REVIEW: ‘Harley Quinn: The Animated Series – Legion of Bats,’ Issue #2

Reading Time: 2 minutes

Legion of Bats #2

Harley Quinn: The Animated Series – Legion of Bats #2 is written by Tee Franklin, penciled by Shae Beagle (pgs 1-10 with layouts on 11-20), inked by Beagle with Roberto Poggi and Scot Eaton on pgs. 11-20, colored by Lee Loughridge and lettered by Taylor Esposito. It’s published by DC Comics. Harley and Ivy continue on their new career paths, as Ivy seeks out new members for her Legion of Doom while Harley wrestles with being a hero (or, in this case, an anti-hero). When the duo decides to hit up the new Gotham mall for a shopping spree, they end up running into several obstacles, including Black Mask, who seeks to take over Gotham’s criminal underworld.
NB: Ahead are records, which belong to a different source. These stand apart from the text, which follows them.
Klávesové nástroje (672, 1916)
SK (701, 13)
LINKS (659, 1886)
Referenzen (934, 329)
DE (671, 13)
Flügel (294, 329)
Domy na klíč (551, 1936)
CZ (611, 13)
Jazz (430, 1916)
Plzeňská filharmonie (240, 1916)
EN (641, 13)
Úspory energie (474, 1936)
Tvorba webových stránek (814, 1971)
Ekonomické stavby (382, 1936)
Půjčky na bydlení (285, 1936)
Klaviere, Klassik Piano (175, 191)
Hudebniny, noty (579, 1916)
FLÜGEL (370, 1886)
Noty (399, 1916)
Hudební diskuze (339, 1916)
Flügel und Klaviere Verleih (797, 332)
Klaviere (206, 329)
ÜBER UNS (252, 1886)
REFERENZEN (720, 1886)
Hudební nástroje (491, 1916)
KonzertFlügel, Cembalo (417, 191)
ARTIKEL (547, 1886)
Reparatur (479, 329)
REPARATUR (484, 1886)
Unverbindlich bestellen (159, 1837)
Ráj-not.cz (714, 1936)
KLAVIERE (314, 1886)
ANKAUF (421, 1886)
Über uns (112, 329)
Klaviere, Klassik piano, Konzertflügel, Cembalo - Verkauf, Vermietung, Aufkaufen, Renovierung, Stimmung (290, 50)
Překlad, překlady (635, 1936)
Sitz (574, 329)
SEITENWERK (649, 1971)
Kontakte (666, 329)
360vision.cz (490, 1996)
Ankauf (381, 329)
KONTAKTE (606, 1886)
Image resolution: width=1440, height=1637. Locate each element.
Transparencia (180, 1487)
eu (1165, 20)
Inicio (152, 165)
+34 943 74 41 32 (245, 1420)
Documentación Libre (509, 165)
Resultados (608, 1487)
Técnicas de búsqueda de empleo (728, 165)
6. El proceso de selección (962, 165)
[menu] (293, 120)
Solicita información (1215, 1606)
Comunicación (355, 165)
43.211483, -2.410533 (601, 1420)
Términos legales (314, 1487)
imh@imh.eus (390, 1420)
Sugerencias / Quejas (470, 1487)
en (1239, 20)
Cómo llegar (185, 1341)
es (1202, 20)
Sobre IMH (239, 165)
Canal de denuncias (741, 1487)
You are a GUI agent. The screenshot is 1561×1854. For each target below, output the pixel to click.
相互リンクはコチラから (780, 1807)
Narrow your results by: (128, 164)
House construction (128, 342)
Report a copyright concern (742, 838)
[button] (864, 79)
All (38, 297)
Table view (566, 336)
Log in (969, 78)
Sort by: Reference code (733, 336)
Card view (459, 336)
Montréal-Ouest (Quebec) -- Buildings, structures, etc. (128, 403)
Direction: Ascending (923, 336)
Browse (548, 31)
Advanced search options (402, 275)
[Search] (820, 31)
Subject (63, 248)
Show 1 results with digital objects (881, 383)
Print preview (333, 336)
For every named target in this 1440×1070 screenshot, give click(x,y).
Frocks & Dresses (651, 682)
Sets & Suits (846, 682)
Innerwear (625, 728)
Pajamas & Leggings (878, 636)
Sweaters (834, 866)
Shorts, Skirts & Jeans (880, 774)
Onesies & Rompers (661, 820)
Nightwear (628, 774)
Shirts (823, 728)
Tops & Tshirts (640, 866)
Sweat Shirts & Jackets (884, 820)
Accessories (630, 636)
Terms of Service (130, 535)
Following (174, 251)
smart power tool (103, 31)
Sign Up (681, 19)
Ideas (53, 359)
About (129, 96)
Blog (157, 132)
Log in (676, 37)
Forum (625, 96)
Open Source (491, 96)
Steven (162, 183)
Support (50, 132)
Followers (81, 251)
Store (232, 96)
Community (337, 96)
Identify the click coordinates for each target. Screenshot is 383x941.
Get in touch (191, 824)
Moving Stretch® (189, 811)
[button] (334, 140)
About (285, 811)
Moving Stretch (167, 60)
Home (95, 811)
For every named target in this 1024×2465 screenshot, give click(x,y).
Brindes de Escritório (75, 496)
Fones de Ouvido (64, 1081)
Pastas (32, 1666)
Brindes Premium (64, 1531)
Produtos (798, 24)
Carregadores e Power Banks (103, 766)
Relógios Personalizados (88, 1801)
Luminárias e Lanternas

Similar to the first issue, Franklin continues to build on the events of Harley Quinn’s third season while also telling an original story. She also has an excellent grasp of what makes the characters tick. While the first issue was more focused on Ivy and her attempts to form the Legion of Doom, this has Harley questioning her new role as part of the Bat Family. One page captures this perfectly: Harley is talking to Ivy about how she fears her new hero role will alienate the friends she’s made. Her words are perfectly juxtaposed with her thoughts, with Esposito’s black and red coloring scheme highlighting Harley’s various worries.

But Ivy eventually reassures her that she’ll always be in her corner, no matter what. The “Harlivy” relationship is another element woven throughout Franklin’s script, and it’s beautiful. She writes Harley and Ivy like an actual couple, with all the ups and downs that might entail — but at the end of the day, they still love each other. It serves as a nice counterbalance to the raunchier elements of the comic, which include a cluster of expletives sprinkled throughout and a thorough exploration of Harley and Ivy’s sex life.

And the book looks gorgeous, thanks to Beagle’s artwork. A good rule of thumb while working on tie-in comics to animated series is that the art should match the style of the show. While Beagle’s style deviates slightly from this role, it’s no less expressive. Harley’s motions feel less like a series of drawings and more like a set of fluid movements. And her facial expressions are utterly adorable: whenever she sees something she likes, stars appear in her eyes, and whenever she kisses Ivy, hearts float over her head. The issue’s standout is a two-page fight scene between Nightwing, Batgirl, and Lady Firefly. Thanks to the fire-themed villain’s armored suit, the entire fight scene is surrounded by reddish-orange flame. And Loughridge’s color art brings the bright, vibrant, candy-colored chaos one would expect from a Harley Quinn story.

Harley Quinn: The Animated Series – Legion of Bats #2 continues to feature all of the character development and outright debauchery that made the animated series a hit while putting its spin on the Batman mythos. Once again, I recommend reading it if you’re waiting for Season 4 of Harley Quinn or if you want to know why the show’s so beloved.

Harley Quinn: The Animated Series – Legion of Bats #2 is available now wherever comics are sold.


Harley Quinn: The Animated Series – Legion of Bats #2
4.5

TL;DR

Harley Quinn: The Animated Series – Legion of Bats #2 continues to feature all of the character development and outright debauchery that made the animated series a hit while putting its spin on the Batman mythos. Once again, I recommend reading it if you’re waiting for Season 4 of Harley Quinn or if you want to know why the show’s so beloved.